Lkeller said:
searadiofreak said:
Hey, I'm the biggest fan of local news stars as you will find, but this is the new reality. The days of multi-million dollar contracts for local news celebs is rapidly coming to an end. I guess I don't blame the affilitates, you can score decent ratings today with young, attractive newbies as much as you can with the longtime stars. It is just the new reality. Sad, but true.
I'm not sure anything has really changed, It's also the
old reality. I'm old enough to remember when KNBC's young handsome, but inexperienced anchorman was Tom Brokaw. That was about 1968. When Jerry Dunphy started anchoring on KNXT in the late 50s or early 60s, he was young, handsome, and inexperienced.
Supposedly the 1970s was the era of the blow-dried empty headed anchorman. Think of the film
Broadcast News. If anything, the trend somewhat reversed in the 80s and 90s when most stations started pairing young female anchors with older and experienced male anchors, who were not necessarily attractive. These things seem to go in cycles.
Let's face it - TV is a visual medium, and inexperienced people can often get ahead if they're attractive.
Dunphy was 39 years old with 15 years experience as a journalist, including gigs as news director at the CBS affiliate in Milwaukee and sports anchor at WBBM, the CBS O&O in Chicago, when he landed at Channel 2.
Brokaw...yeah, he climbed fast...he was 24 when he got the KNBC anchor gig. But he was very, very good and had been at it since high school...probably had six years less experience than Dunphy coming in (just not in large markets).
Tom Snyder was 34 when he got to KNBC...but he'd already been to NY and it ws his second go-round in LA (he was at KTLA five years earlier).
Paul Moyer was 30...but he'd already been to New York, too.
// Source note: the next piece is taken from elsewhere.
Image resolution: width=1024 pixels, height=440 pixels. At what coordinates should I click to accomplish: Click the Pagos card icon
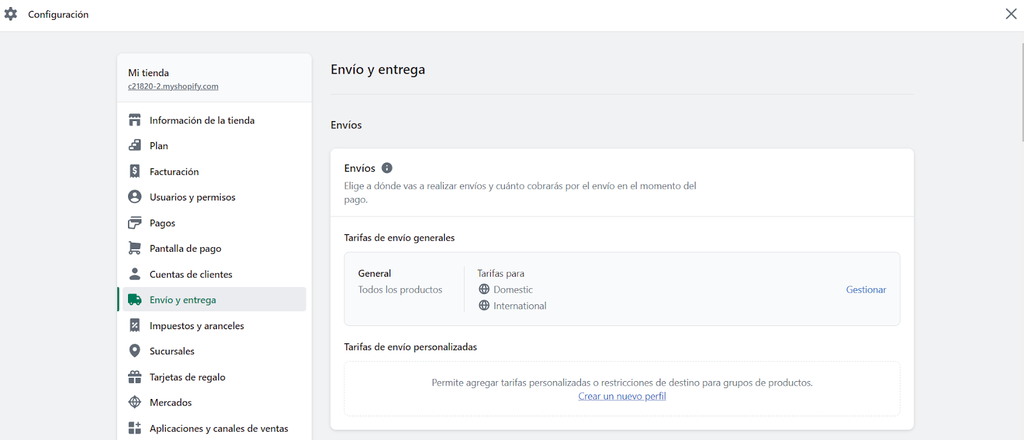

The difference? These guys were additions to growing news teams, not replacements for respected vets (in fact, Snyder got Brokaw's gig...and he was six years older.
But today, it's not about a pretty face...it's about economic realities. TV news is not the cash cow it used to be. If a two-million dollar anchor doesn't bring in more than two million dollars more ad revenue based on rating in the right demographics than a quarter-million dollar anchor does, then you have to think about what else you could do with that $1.75 million in savings.
The problem in L.A. is that, with few exceptions, bench strength never got built. Younger, experienced journalists who wanted to anchor found that in L.A. , it wasn't as simple as waiting for Jerry Dunphy to retire at 65 (he died at 81, on his way to work). You could get very old (and by today's standards, very overpaid, waiting for your turn...and a $250,000 strret reporter has just as big a target on his or her back now as a 2 million dollar anchor).
Moyer turns 68 this year. I still think if KCBS hired him as their lead anchor, it would be the best thing they could do. He could probably draw an audience into his 80s (assuming there's a TV news to draw them to). But really, LA missed a couple of generations worth of talent cultivation...and the easy fix is cute 20-somethings with five years' experience instead of 30-somethings with ten or more...because they're cheaper and just as unknown to the audience.